Exercise brief:
Pick each line containing the word "width" out of the data below.

Dataset extract:

•••••

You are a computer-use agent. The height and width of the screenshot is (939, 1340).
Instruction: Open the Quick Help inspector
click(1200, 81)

•••••

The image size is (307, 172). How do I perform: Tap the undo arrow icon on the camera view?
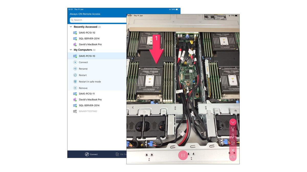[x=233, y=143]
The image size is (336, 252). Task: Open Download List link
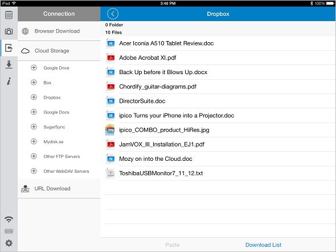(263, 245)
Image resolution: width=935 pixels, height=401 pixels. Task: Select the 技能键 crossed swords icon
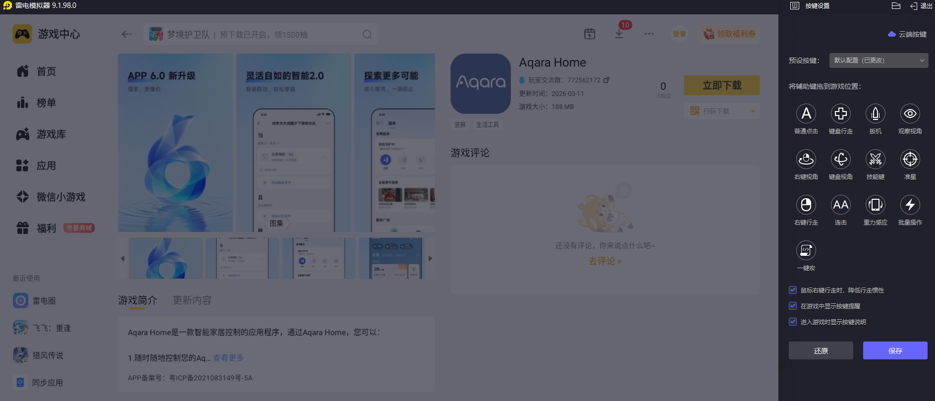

•••••

Reply to the exercise:
You are a computer-use agent. The height and width of the screenshot is (939, 1340).
Image resolution: width=935 pixels, height=401 pixels. Task: Select the 技能键 crossed swords icon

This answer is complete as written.